When Wells Fargo said they would deliver something, they delivered. There might be some delay while they recovered the article if it were lost or stolen, but they stuck by their guarantee no matter what the price. It was known throughout the West as the Fargo Code.
Clay Nash was the man most often called upon to enforce this code and recover lost or stolen articles. His success rate was extremely high. It wasn’t simply that Nash was dogged or intelligent: he was both of these, but he was also a man who could outlast any running outlaw in the wilderness and, when they met, he was most always the faster gun.

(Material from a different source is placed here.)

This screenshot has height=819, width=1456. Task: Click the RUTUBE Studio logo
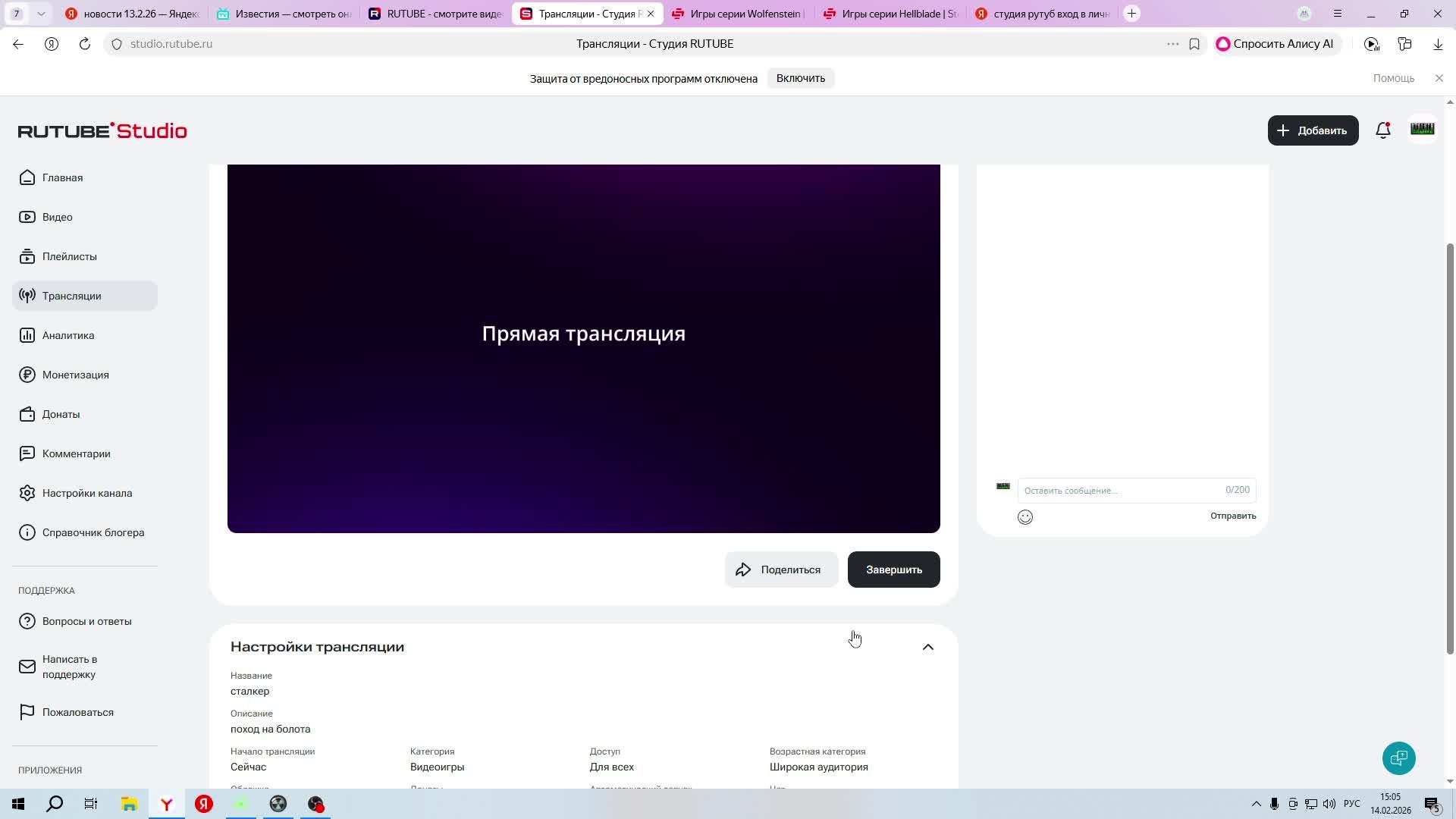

If someone could beat him to the draw, Nash used his intelligence to outwit the man and get the upper hand. Just as he had with Arizona when they had met face-to-face down in Julesburg two days ago. Arizona wasn’t lacking in guts and even if he were a mite short on brainpower, there was lightning in that right hand of his.
When Nash had braced him, Arizona had set his hand streaking for his six-gun and had got it clear of leather before Nash’s Colt was halfway out of the holster. Nash hadn’t bothered to finish his draw. He threw himself down and sideways, rolling into a ball and somersaulting. This upset Arizona’s aim—though he managed to get off three shots before Nash squirmed over onto his belly and snapped off his first. The bullet clipped Arizona’s ear lobe and sprayed his neck and shoulder with blood. As he staggered back his gun exploded by reflex action. It was a lucky shot, for the bullet slammed Clay’s Colt from his hand, shattering the cylinder.